3 SAHABAT part II

609 20 0
                                    

Sehari-hari setelah kejadian di lapangan itu, ketiga santri yang kini tak berrambut semakin ingin mewujudkan mimpi-mimpi mereka. Mimpi yang bukan terlahir dari spontanitas di lapangan itu. Tetapi mimpi itu telah tertanam lama dari diri mereka. Di pesantren ini, siapa yang tak kenal dengan Cipto? Puluhan karya tulisnya selalu terpajang di mading pesantren. Bahkan banyak dari kalangan santriwati yang tersihir oleh kalimat indahnya. Buktinya, banyak surat berdatangan kepada Cipto, namun dia tak menanggapinya dengan serius.

Lalu, siapa yang tak kenal dengan Juna si bandel yang ngeyel? Tetapi tak ada yang mampu mengalahkannya dalam bidang drama atau seni peran. Dalam setiap pentas drama, Junalah sang tokoh utama. Karena kehebatannya itu, kepadanya dititipkan amanah sebagai ketua drama di pesantren ini.

Sementara Edy, ia adalah si tampan yang banyak pengikutnya. Ia bak raja, apapun keinginannya, cukup dengan sedikit kata dan telunjuk berbicara pasti kesampaian. Dari bentuk wajahnya, ia memang berbakat menjadi orang besar.

Itulah tiga santri gundul yang bercita-cita menggemparkan pesantren ini dengan mimpi-mimpi mereka.

"Man, ada cerita bagus nggak?" Tanya Juna.

"Buanyak. Untuk apa, Gung?"

"Ah, ente kaifa, Man. Penulis gak tahu informasi. Acara Panggung Gembira tinggal beberapa bulan lagi. Kita garap, kawan!"

"Oke. Siap!"

"Masalah dana, peralatan, pemain, biar produser kita yang urus. Kita bagian teknis dan lapangan..." kata Juna.

"Oke, kawan. Saya akan tulis skenarionya. Kebetulan saya punya cerita bagus tentang pesantren kita ini.."

"Sipp!, kita buktikan kepada ustad sombong itu, bahwa mimpi-mimpi kita bisa kita wujudkan..." mereka ber-tos dan saling menggenggam erat tangan.

"Man jadda wajada!" ujar keduanya.

Satu minggu, dua minggu Cipto menulis skenario untuk dipentaskan pada acara panggung gembira sebagai acara puncak tahunan pesantren. Edy telah menyeleksi semua pemainnya. Juna pun telah bersiap dengan strateginya menyutradarai skenario Cipto ke dalam sebuah drama.

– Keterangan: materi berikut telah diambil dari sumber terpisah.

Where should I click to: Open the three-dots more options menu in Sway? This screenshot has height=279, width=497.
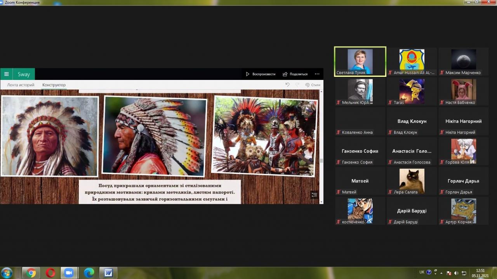[x=317, y=74]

"DI SINI AKU BAHAGIA" Itulah judul yang berhasil ditulis oleh Cipto. Berkisah tentang sindiran keadaan pesantren ini, berkisah tentang santri yang mencoba mewujudkan impiannnya. Berkisah tentang segala peristiwa di pesantren. Ketika membaca naskah ini, Juna langsung sepakat, menurutnya cerita ini akan menggegerkan pesantren, akan membangkitkan semangat bagi siapa saja yang menyaksikannya.

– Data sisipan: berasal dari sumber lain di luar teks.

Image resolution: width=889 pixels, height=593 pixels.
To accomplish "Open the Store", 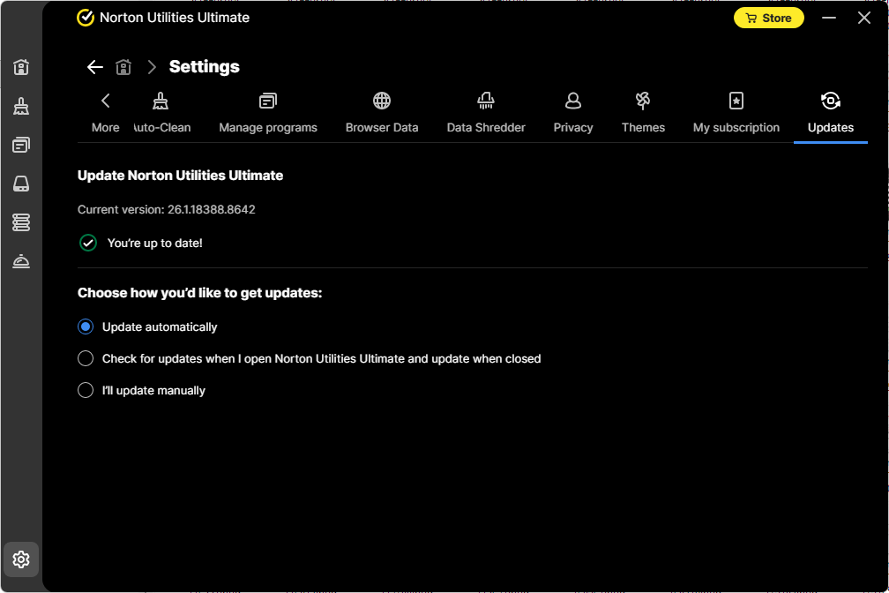I will pos(768,17).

"Bukan main. Ini cerita dahsyat, kawan! Tak kusangka kau bisa menulisnya."

"Jangan disangka-sangka, kawan. Begitulah seorang penulis. Tampang bukanlah cermin dirinya. Tetapi hati, aku menulis itu dengan hati...!"

"Ah, lebay ente, Man!" Edy memukul pundaknya.

"Jum'at sore kita latihan!" Ujar Juna, sang sutradara.

"Siap!" Seru Edy dan Cipto.

Dan siang itu, ruang kelas ini menjadi saksi bagi mereka bertiga, mimpi-mimpi mereka akan segera terwujud.